Since her rape last August, Jenna has dealt with depression, insomnia, night terrors, and panic attacks that have made it hard to keep up at school. She's a junior studying cultural anthropology. UT was her first choice after graduating third in her high school class in a small Texas town. "It's a really awful little town," she laughs. "I couldn't wait to get out of there." She describes coming to Austin as a sort of homecoming: "It's a great city to me. Everyone feels happy and carefree and they just love everybody."
But things have changed since her rape. Jenna said she used to think of UT as "the safest place," but since last August has struggled even getting to her classes. She knows every day that her rapist still walks free. Through Facebook, she was able to see that he "checked in" on campus earlier this year. "This is a scary guy that knows I reported he raped me," Jenna said. "It just seems like they [APD detectives and the D.A.'s Office] don't want to put these men away. It's really hard."
Despite the hurdles, Jenna is determined to use her experience to help others at risk of rape and sexual assault. She came out as a sexual assault survivor on Facebook this past April, Sexual Assault Awareness Month. She's also begun talking with friends and fellow survivors about the issue. "You don't know until it happens to you. That's why I want to be so vocal about it. I don't want it to happen to anyone else. It is the most traumatizing thing," she said. Jenna has since been approached by eight different women from her co-op who have confided in her about their own sexual assaults. To her knowledge, none of those women reported their rapes. "I really hope I can make some change," she said.
Jenna's attitude is exactly what ADA Nelson hopes to encourage through a new initiative: In early October, Nelson's office received a $650,000 grant from the U.S. Department of Justice Office to fund what is called an Intimate Partner Sexual Assault Prosecution Unit (see "Prosecuting Sexual Assault," Oct. 14). With various social service organizations in Austin that work to assist sexual assault survivors in the aftermath of the incident and litigation, this new prosecution team hopes to "improve the criminal justice system's response to violence against women," according to its grant proposal.
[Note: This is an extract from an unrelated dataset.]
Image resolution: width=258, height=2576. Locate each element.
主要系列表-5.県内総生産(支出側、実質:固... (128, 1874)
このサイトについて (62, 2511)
Asked to identify the most important element of prosecuting a sexual assault case, Nelson responded: "A victim who reports" – one who has a continued involvement in the case. "The longer it goes, the less likely it is that the victim keeps participating in the process," said Nelson. "They start to feel better and do better and are ready to not deal with [pursuing their case]."
Eight of the 49 cases closed last year were dismissed because victims chose to drop the case, according to statistics in Nelson's grant proposal. Advocates have been lobbying local prosecutors to encourage them to comply with victims' wishes when they say they want to have their cases dropped. "Victims should choose how the case proceeds, who they tell, and when they tell," said Nelson.
One year after her rape, Jenna is already facing doubts as to whether she'll be able to continue with her case. Participating in the investigation process can be a long and traumatizing experience that impedes healing. Instead, many survivors settle for "healing at the expense of justice," due to fatigue with the process – something Nelson's new unit intends to fix.
"I have absolutely nothing to do with my case, with my rape," said Jenna, her voice quavering and eyes brimming. "I could sue him civilly and get my own lawyer, but ... it'll just be a long drawn-out process and that's all I can get, is money. And I don't want money ... I want him away."